SACRAMENTO (CBS13) – A drug used to treat autoimmune diseases like rheumatoid arthritis is being studied as a possible treatment for coronavirus, but as we report, the new demand is making it harder for people who rely on that medicine to find it.

"That's my greatest concern, is I'm worried about the disease progressing," Anne Griffin said.

Griffin, a retired teacher from Fairfield, has been taking hydroxychloroquine for 11 years to help reduce joint pain and swelling caused by rheumatoid arthritis. But her medication is now in jeopardy.

"My doctor said, he called me actually a week ago today and said it's no longer going to be available," she said.

Griffin was told there is a shortage of the drug she so desperately needs and to begin rationing her doses.

"I have about maybe three weeks left, and if I ration it maybe six weeks, but I'm supposed to take it every day," Griffin said. "That's the RX, that's what it says on the label. Take one tablet by my daily."

The U.S. Department of Health and Human Services reports 30 million tablets of the drug have been donated to the national stockpile for possible treatment of COVID-19.
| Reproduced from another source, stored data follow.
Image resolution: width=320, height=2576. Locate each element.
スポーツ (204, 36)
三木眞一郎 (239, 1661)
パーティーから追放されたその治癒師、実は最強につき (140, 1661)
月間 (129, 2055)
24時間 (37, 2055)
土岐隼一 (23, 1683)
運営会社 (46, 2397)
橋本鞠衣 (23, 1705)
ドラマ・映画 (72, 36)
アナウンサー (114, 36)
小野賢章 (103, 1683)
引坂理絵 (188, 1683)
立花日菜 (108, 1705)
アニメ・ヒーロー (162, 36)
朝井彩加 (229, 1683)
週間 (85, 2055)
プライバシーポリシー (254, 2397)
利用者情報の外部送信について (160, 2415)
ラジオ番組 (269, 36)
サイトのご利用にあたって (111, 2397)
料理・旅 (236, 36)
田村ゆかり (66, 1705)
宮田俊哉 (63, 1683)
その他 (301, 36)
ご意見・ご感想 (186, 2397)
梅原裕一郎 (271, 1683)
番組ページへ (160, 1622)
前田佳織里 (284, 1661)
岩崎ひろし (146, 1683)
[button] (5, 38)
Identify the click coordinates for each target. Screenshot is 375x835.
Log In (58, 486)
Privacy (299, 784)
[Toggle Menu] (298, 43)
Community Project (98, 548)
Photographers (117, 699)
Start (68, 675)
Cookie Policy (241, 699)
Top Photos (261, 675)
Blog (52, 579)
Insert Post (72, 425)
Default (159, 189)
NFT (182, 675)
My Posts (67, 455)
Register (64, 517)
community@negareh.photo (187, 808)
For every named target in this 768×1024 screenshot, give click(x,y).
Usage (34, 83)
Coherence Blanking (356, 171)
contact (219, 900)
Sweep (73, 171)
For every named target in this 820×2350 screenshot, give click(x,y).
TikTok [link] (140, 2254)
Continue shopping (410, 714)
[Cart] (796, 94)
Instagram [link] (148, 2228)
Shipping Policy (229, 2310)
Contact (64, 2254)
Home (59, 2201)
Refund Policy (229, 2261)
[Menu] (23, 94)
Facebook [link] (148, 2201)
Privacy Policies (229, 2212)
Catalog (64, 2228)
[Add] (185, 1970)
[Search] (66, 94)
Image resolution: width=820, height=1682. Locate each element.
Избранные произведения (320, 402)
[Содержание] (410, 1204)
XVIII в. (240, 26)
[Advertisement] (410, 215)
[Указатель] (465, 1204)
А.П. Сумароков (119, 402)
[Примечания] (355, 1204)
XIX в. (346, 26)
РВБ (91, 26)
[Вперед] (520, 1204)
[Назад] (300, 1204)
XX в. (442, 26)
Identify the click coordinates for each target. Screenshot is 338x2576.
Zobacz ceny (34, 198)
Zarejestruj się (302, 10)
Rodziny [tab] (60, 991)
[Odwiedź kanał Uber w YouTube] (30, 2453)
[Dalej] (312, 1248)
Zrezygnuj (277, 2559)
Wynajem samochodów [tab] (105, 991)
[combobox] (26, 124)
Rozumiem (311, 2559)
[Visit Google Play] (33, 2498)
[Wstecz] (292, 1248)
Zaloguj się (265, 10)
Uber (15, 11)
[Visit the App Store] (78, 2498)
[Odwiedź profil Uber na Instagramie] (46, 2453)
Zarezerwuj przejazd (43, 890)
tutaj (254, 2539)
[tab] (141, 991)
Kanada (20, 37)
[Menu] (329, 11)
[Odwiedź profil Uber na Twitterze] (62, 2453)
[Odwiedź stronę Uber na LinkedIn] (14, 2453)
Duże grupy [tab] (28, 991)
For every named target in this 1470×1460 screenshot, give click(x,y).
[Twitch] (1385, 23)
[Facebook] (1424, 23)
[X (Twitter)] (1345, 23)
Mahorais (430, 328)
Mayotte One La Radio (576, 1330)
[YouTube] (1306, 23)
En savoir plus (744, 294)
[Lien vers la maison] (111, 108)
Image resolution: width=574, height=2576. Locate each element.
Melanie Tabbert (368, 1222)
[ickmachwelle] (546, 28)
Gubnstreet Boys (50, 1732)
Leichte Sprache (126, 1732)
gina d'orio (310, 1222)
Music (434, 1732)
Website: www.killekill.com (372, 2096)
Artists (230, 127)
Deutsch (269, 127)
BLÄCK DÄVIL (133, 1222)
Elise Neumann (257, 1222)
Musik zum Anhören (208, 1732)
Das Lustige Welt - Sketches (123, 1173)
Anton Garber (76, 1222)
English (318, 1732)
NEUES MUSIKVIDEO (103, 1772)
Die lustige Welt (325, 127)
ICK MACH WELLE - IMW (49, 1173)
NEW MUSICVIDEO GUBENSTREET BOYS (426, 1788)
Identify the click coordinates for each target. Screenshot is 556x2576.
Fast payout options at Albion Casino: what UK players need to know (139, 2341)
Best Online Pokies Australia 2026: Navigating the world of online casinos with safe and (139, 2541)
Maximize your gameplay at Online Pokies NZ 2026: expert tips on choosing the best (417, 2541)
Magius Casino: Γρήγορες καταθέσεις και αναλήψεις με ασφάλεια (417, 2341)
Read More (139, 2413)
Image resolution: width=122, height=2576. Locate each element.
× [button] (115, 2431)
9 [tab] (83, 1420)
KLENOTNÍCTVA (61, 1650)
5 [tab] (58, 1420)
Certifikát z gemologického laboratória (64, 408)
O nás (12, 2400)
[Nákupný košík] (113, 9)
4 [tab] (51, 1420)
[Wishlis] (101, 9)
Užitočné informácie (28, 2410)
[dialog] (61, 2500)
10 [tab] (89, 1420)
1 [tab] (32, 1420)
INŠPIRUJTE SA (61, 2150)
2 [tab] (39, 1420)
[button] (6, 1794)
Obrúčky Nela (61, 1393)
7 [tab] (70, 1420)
The president has repeatedly touted the benefits of the drug, although it hasn't been proven effective and safe in treating patients hospitalized with coronavirus.

In a press conference, NIAID Director Dr. Anthony Fauci said, "In my conversations with doctors, there are a number of side effects from hydroxychloroquine. It is a safe drug but there are a number of side effects. So just subscribing it prophylactically to anybody who wants it - is that sound medicine?"

A hard pill to swallow for those like Griffin, whose life depends on this medication.

As the U.S. National Institute of Health tracks clinical trials of the drug, the FDA has not approved it for treatment of COVID-19.